In 1942, having failed the entrance exam for Bletchley Park, 22-year-old Leo Marks was despatched to what he heard described as ‘some potty outfit in Baker Street’. This was the code-breaking unit of the Special Operatives Executive (SOE), where Marks would enter the code war along with some of the foremost Allied secret agents. Unpublished until 1998 because of the Official Secrets Act, his memoir has been acclaimed as one of the greatest accounts of espionage in the Second World War.
This is an unforgettable story of heroism under fire, gallows humour, unswerving loyalty and fatal mistakes. Marks writes frankly of the in-fighting between the Free French and SOE, and of his terrible discovery that the Nazis had taken over the Dutch secret agents’ codes. For years SOE relied on codes based on poems, which were all too easy to crack if you knew the originals. Marks’s attempts to change the system were rebuffed at first, so he wrote his own verse. Eventually he persuaded SOE to adopt one-off ciphers printed on silk that could be easily destroyed, or hidden in the lining of clothing; cyanide was provided in case the ruse failed. These innovations were later said to have hastened the Allied victory by three months.

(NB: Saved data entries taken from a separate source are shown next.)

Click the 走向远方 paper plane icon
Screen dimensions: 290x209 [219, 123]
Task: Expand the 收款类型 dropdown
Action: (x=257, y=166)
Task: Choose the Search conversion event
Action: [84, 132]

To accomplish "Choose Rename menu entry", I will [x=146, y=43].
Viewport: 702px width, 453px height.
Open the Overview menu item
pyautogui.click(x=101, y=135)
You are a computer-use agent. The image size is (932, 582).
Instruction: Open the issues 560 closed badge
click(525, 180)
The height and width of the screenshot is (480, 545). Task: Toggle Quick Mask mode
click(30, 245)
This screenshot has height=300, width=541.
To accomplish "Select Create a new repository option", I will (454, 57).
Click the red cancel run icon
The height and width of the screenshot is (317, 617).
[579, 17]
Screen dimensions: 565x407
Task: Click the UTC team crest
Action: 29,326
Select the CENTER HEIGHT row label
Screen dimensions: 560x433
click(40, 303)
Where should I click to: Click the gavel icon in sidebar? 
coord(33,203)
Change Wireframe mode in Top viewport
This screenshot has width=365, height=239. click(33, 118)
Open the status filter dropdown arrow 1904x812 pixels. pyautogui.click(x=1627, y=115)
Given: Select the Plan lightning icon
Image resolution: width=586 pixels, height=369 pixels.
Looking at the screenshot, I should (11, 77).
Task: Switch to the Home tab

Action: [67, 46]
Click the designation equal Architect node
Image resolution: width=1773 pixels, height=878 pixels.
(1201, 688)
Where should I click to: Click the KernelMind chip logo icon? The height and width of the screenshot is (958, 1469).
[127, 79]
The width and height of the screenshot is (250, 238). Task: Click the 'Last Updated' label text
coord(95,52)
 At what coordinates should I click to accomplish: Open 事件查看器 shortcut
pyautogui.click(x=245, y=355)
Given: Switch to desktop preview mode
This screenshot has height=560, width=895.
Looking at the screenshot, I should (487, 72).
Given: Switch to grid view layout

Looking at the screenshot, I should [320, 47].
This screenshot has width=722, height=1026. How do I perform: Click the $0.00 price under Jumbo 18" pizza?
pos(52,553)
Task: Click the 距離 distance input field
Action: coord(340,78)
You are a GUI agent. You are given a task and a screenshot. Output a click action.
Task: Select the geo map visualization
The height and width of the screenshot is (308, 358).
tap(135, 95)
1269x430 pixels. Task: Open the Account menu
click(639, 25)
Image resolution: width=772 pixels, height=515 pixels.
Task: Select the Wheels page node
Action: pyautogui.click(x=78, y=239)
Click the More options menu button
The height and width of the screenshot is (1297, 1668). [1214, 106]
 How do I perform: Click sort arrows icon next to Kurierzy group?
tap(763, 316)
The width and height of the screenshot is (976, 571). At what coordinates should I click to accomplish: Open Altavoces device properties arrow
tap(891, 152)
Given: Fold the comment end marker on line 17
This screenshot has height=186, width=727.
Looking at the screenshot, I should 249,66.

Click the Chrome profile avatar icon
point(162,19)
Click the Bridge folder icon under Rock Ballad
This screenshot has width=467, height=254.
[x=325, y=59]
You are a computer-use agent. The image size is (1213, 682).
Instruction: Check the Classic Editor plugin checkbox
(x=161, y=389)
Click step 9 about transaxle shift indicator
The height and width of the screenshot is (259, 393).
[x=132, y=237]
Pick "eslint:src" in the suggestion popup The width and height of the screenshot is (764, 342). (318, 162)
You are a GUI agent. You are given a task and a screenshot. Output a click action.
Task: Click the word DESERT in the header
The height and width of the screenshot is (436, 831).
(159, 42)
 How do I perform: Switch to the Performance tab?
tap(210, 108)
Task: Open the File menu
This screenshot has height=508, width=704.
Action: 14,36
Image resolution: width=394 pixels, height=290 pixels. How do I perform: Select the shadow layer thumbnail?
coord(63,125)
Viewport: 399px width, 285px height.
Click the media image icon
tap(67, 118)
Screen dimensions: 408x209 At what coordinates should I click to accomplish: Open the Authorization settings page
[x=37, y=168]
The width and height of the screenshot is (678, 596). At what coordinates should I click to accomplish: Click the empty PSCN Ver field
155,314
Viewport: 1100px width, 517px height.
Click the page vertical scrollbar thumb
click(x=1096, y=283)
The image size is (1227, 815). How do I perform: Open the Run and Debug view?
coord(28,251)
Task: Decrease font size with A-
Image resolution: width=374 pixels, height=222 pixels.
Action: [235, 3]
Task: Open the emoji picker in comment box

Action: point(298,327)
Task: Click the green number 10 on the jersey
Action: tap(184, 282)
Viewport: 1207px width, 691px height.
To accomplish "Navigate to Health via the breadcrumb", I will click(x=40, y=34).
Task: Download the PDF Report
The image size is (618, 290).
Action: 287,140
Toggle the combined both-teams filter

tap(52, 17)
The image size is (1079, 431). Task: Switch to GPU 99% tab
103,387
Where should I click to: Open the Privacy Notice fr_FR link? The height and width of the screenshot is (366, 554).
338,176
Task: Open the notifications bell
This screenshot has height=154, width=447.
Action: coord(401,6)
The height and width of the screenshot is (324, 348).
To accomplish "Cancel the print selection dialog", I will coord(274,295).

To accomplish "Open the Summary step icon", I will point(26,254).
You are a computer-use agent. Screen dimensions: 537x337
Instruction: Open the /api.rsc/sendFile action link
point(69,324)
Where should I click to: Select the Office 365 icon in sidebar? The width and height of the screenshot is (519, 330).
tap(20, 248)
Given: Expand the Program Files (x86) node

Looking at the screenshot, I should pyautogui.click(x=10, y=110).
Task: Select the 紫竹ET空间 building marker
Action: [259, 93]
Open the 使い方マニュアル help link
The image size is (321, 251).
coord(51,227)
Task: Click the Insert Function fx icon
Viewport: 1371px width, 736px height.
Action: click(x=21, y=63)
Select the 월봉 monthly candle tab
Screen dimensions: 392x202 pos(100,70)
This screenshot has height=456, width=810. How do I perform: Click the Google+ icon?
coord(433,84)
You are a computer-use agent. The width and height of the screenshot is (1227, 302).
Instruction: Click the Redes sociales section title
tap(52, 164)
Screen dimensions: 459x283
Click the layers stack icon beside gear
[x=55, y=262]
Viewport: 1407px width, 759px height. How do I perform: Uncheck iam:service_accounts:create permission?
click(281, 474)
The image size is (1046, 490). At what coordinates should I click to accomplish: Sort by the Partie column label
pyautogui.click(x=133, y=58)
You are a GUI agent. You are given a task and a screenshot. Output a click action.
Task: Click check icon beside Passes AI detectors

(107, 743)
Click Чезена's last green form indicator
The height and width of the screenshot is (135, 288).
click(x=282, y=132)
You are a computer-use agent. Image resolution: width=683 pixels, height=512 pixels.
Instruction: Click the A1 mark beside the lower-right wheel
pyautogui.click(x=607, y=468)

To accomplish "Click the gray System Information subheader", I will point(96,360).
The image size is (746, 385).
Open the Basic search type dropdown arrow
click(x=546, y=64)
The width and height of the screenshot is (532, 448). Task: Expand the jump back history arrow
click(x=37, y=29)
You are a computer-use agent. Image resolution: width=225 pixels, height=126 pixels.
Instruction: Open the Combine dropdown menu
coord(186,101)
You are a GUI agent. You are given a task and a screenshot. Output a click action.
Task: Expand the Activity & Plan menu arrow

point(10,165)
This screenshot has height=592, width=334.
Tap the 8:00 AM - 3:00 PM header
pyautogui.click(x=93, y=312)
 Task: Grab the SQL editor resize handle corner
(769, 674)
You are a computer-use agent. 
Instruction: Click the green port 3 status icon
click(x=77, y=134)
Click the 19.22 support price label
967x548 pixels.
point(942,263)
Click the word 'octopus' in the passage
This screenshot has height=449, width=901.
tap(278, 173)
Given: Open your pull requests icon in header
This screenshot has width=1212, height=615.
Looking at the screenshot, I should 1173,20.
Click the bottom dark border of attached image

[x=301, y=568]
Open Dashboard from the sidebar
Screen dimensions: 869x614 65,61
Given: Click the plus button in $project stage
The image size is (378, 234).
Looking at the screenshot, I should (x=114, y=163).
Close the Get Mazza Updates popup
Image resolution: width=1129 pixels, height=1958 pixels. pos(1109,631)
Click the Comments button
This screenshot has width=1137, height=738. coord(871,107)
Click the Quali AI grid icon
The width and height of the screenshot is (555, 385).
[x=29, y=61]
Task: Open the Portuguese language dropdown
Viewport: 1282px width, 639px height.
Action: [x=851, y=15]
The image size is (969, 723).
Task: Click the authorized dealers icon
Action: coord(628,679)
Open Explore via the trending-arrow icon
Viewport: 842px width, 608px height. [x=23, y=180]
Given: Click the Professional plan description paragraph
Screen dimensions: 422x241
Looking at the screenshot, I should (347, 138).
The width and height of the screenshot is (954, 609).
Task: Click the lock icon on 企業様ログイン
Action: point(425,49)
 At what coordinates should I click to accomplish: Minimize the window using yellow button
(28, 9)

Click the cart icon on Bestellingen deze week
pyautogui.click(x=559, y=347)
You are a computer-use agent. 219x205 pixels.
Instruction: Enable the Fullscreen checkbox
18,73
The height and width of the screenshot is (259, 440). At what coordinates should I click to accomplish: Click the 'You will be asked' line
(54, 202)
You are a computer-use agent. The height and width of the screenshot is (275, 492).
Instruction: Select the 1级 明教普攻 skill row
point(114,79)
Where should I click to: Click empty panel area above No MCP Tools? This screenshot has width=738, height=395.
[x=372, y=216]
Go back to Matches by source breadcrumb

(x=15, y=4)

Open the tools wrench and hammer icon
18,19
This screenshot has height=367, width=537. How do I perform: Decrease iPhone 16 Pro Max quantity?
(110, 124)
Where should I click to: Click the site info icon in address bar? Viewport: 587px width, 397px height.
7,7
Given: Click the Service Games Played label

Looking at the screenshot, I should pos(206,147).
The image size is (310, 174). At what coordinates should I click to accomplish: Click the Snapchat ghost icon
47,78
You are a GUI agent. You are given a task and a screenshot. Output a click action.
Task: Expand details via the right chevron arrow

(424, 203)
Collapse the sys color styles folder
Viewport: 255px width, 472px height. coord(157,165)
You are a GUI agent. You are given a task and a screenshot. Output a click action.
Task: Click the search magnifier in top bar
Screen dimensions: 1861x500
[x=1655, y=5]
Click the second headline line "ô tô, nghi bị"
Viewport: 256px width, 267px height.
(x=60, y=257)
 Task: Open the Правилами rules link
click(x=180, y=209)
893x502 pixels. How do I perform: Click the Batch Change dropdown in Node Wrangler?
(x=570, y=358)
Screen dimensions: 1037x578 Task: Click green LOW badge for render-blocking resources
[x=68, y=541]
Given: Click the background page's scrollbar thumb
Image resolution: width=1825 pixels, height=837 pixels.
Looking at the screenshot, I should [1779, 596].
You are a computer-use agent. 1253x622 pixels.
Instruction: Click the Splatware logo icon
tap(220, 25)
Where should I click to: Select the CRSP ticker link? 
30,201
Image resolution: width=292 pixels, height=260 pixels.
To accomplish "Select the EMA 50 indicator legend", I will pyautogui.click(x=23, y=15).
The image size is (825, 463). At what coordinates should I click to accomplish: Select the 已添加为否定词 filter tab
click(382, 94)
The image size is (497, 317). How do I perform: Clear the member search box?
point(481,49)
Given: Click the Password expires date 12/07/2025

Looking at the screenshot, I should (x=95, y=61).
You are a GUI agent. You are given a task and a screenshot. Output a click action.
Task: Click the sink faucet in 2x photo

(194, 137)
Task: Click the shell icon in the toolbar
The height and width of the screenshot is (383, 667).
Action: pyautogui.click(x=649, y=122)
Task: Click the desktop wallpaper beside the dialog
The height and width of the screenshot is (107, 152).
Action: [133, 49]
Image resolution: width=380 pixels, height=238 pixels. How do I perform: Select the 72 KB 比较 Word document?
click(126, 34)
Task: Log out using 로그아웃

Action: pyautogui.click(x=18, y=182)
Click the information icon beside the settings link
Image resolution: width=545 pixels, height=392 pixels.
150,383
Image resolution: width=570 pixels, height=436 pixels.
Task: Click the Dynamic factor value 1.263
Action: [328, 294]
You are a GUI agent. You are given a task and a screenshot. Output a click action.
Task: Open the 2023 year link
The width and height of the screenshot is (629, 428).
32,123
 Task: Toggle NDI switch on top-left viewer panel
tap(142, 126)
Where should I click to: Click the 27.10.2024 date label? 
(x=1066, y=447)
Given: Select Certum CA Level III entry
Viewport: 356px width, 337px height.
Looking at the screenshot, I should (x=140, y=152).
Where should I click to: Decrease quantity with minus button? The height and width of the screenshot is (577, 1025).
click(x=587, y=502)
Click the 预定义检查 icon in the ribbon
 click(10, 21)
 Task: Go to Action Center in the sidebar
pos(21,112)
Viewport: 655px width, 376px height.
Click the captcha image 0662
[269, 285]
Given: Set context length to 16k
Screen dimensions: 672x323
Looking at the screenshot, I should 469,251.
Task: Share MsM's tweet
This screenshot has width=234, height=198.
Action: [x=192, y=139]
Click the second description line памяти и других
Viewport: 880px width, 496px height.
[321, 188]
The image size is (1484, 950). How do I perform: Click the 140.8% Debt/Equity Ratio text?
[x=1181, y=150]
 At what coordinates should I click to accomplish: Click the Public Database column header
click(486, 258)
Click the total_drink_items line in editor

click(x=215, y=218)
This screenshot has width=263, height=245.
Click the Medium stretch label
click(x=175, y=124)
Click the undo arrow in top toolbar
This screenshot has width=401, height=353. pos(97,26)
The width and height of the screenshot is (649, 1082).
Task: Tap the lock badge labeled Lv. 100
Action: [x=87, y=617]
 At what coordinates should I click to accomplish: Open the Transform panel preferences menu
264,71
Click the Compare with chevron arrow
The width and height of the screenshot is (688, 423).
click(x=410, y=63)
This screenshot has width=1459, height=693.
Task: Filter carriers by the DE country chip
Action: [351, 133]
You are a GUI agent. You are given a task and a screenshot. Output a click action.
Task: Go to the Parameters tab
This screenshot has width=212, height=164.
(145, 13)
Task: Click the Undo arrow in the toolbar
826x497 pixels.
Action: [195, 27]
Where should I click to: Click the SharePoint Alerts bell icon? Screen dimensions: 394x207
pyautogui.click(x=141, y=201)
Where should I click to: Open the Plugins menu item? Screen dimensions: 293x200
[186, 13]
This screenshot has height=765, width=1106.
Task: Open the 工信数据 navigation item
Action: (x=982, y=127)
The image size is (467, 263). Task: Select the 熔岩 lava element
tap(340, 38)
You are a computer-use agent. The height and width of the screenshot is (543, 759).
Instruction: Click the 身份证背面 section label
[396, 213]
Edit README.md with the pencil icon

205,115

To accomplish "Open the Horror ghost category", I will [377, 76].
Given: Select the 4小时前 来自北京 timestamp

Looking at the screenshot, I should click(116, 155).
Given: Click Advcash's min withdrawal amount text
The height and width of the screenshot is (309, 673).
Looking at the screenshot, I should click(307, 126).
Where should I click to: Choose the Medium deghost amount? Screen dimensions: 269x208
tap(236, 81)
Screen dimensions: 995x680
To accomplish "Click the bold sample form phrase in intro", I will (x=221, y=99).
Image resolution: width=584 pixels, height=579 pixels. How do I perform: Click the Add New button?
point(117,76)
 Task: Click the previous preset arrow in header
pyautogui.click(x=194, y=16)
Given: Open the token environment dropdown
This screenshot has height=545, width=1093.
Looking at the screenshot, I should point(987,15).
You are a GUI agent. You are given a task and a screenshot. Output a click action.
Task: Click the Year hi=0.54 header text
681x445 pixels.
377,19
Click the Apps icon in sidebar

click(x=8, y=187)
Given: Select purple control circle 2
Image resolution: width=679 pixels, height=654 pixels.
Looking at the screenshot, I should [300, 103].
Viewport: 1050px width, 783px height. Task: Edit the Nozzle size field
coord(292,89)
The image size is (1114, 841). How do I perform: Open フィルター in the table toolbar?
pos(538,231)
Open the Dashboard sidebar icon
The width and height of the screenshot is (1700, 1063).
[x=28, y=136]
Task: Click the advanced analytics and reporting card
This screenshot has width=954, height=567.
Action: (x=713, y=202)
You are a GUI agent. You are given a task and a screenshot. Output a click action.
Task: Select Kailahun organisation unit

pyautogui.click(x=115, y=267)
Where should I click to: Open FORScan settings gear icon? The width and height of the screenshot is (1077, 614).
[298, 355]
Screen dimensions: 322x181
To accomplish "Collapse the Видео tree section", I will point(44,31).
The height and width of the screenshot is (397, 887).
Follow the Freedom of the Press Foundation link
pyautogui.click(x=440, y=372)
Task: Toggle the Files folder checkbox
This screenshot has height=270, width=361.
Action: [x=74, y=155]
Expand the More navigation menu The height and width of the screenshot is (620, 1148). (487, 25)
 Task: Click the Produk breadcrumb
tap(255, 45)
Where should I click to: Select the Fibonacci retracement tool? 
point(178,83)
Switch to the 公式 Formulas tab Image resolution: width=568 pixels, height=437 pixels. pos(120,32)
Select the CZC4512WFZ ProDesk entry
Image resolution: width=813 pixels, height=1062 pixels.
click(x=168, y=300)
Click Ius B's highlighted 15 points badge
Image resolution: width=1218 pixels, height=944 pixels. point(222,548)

This edition features a striking binding with a silk panel on the front board. Marks’s poem ‘The life that I have’, which he gave as a code to the SOE agent Violette Szabo, is blocked onto the silk, and the coloured endpapers reproduce an original coding. Sections of illustrations include portraits of agents such as Marks’s friend ‘Tommy’ Yeo-Thomas, the ‘White Rabbit’, taken just eight hours before he parachuted into France, and pictures of operation sites such as the Norsk Hydro. Simon Mawer is the author of a much-praised novel about SOE, The Girl Who Fell From the Sky (published as Trapeze in the U.S.). In his introduction, he rightly says that though much has been written about the SOE, ‘ there is nothing like Between Silk and Cyanide.’